Murmurings at Christchurch
Chapter One – The Tourist

Michael had meant only to pass a quiet hour. His guidebook called Christchurch Cathedral “a jewel of medieval Dublin,” a place of soaring arches and solemn beauty. He paid his admission, smiled politely at the woman in the gift shop, and stepped inside expecting nothing more than cool stone and history.
Yet once the heavy oak door closed behind him, the city seemed to fall away. The muffled traffic, the chatter of tourists outside—all gone. The silence was a presence in itself, pressing against his ears like a tide.
The stained glass gleamed, colours alive in the morning light, but the air was strangely heavy. Michael wandered past the nave, pausing by the great pillars. Their surfaces were rough to the touch, worn by centuries of hands.
That was when he noticed it.
The stone hummed.
At first he thought it the faint buzz of his phone, but when he leaned closer, ear to the pillar, he heard them: voices.
Faint, overlapping, urgent:
“Turn back… too late… he waits below…”
Michael stepped back sharply. His laugh came too quickly, too nervous. Surely it was a trick of the acoustics. He told himself so—but the voices followed him down the aisle, one pillar to the next, whispering louder.
Drawn by something he couldn’t name, Michael descended into the crypt.
Chapter Two – The Crypt of Hunger
Most visitors found the crypt charming, a curiosity: stone knights, dusty relics, odd treasures of medieval Dublin. But to Michael the air was stifling, iron-scented, and colder than the grave.
At the far end, past the display cases, he saw it: a narrow, iron-bound door, slightly ajar. It should not have been there. He was sure of it.

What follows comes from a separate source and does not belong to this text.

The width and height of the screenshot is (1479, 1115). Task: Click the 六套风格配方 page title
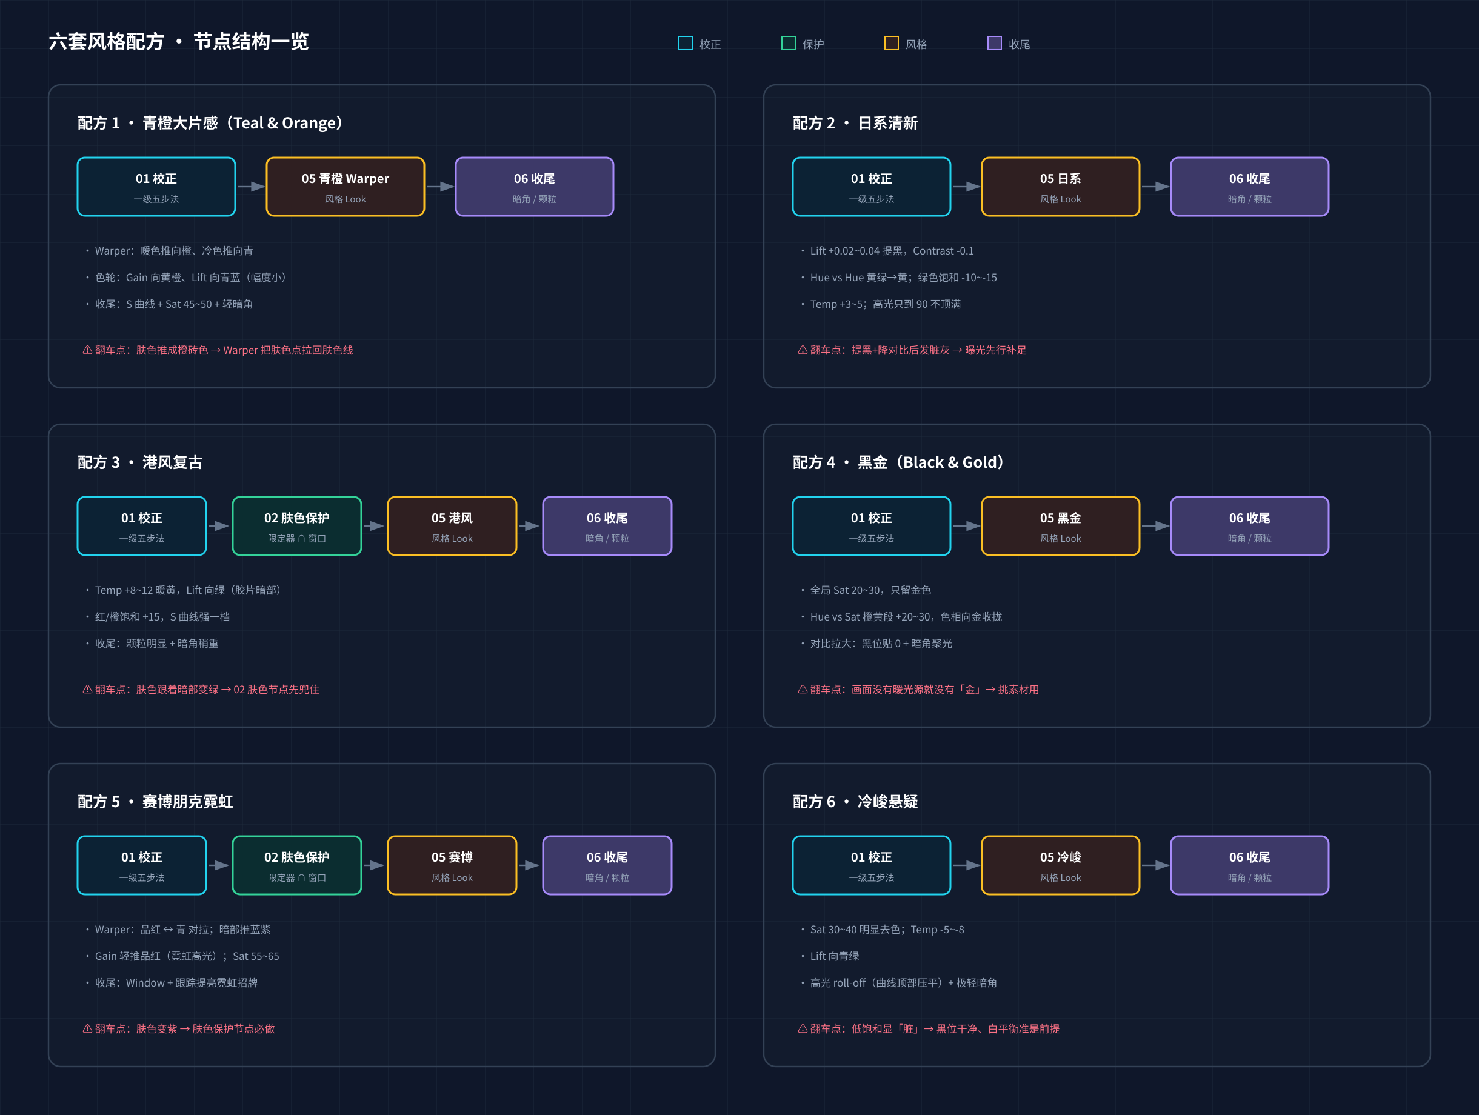point(106,41)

Pinned to the wood was a scrap of parchment, faded, inked in a looping hand:
“Do not open. For he stirs.”
His laugh faltered. It was too theatrical, surely, some prop for tourists. Yet his hand rose of its own accord, pushing the door wide.
Behind it wound a spiral staircase, descending deeper than any crypt had right to go. The steps were slick, the air close with damp. Each footfall echoed downward, swallowed by the dark.

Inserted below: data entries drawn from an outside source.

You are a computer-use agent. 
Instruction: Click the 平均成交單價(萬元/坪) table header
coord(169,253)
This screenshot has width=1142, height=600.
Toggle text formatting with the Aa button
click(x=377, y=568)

And then came the smell—incense and iron, incense and blood.
The whispers returned, urgent, crowding his mind:
“Why did you come? He is awake now… you should not be here…”
At the bottom lay a vast chamber, dimly lit by guttering candles that should not have burned. In its centre was a stone slab. Upon it, at first glance, lay a skeleton.
But then it moved.
The ribcage rose and fell in rattling breaths. The skull lifted—and where the face should have been, there was only blackness, a void that devoured the candlelight.

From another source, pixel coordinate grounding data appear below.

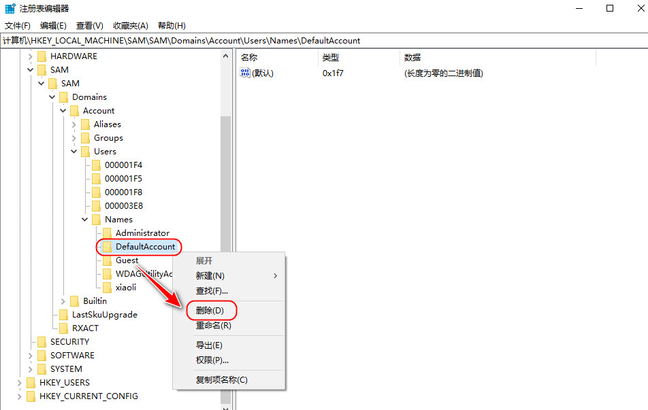Click the xiaoli key folder icon
Screen dimensions: 648x410
tap(109, 288)
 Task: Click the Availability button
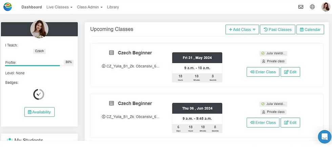39,112
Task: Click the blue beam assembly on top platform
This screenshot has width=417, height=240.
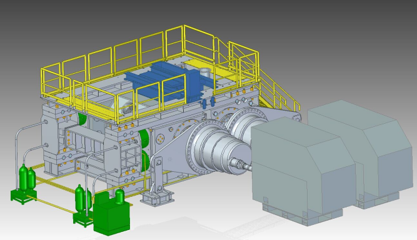Action: pyautogui.click(x=170, y=81)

The voice thundered inside Michael’s skull, shaking his very bones:
“I was the first stone laid. I was the last prayer spoken. I am older than this place, older than your city, older than your kind. And now—because you opened the way—I am free.”
The figure rose, joints cracking like doors opening after centuries. Shadows spilled from it, thick and dripping, spreading across the floor.
Michael turned to flee up the spiral stairs, but each step he took stretched endlessly. The exit never came nearer.
Behind him, the faceless thing followed, filling every inch of the passage with its voice:
“You will never leave. All who listen to the stones must stay. The cathedral grows hungry again.”
Chapter Three – The Choir that Never Sang
Michael stumbled back into the nave at last—or thought he did. The spiral steps had twisted him around until he no longer knew up from down. When he burst through a stone archway, gasping for air, he found himself not among tourists, but in a cathedral lit by torches.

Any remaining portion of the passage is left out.